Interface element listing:
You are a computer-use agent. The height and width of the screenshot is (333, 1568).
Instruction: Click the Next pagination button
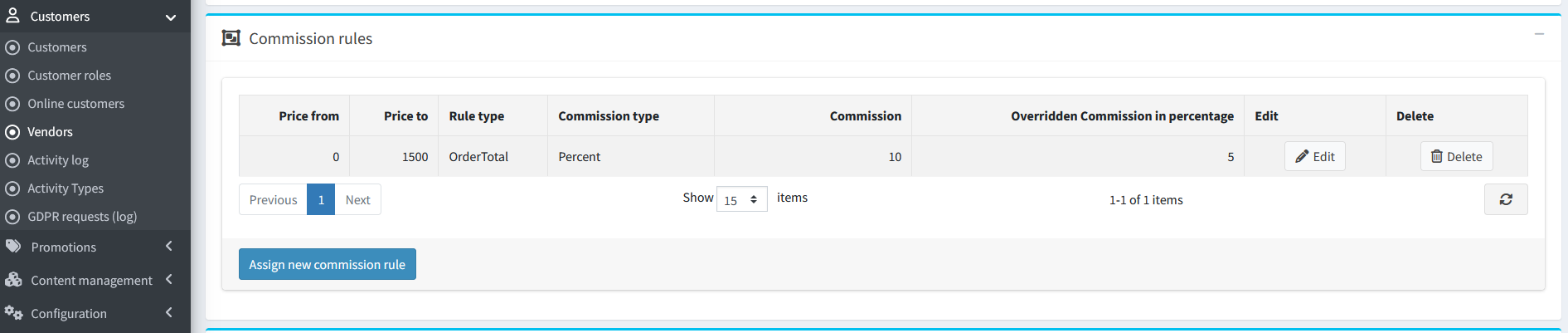tap(357, 199)
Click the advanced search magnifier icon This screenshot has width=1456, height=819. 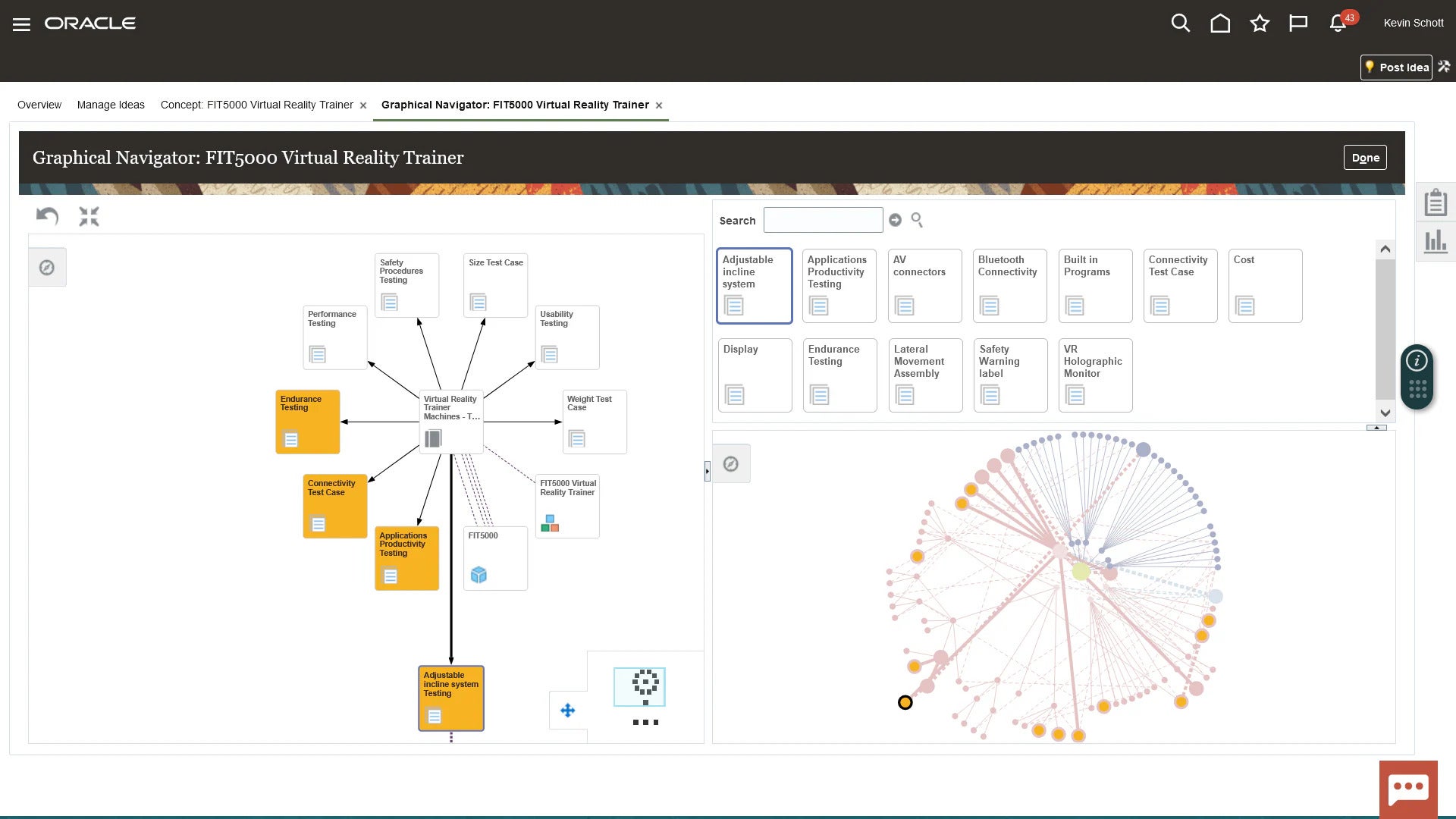[917, 220]
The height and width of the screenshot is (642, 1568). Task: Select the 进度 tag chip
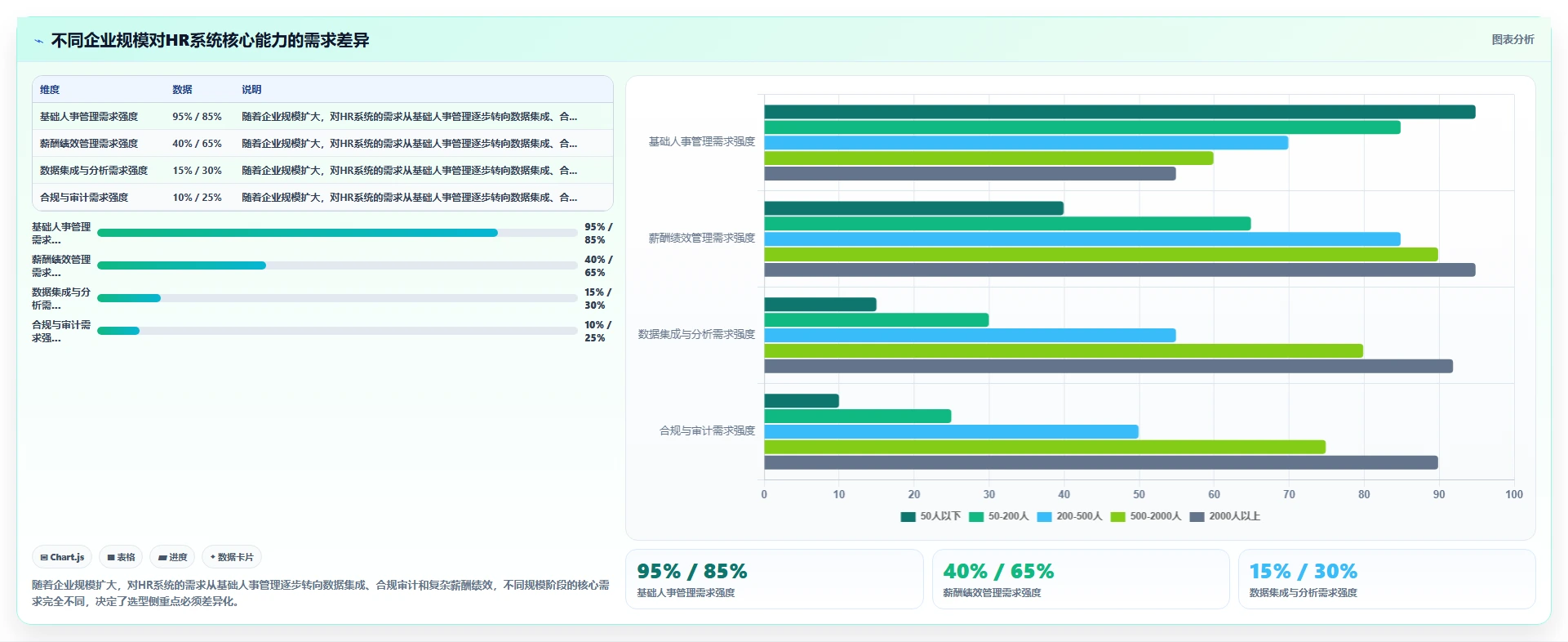tap(172, 557)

OBJECTIVE: Starting at the line containing "The height and width of the screenshot is (642, 1568)." and ending at the end of the listing, rewrite those lines with "tag chip" replaced by "label chip" and everything else unchanged. Leave the pictures out of your answer.

TASK OUTPUT:
The height and width of the screenshot is (642, 1568). Task: Select the 进度 label chip
tap(172, 557)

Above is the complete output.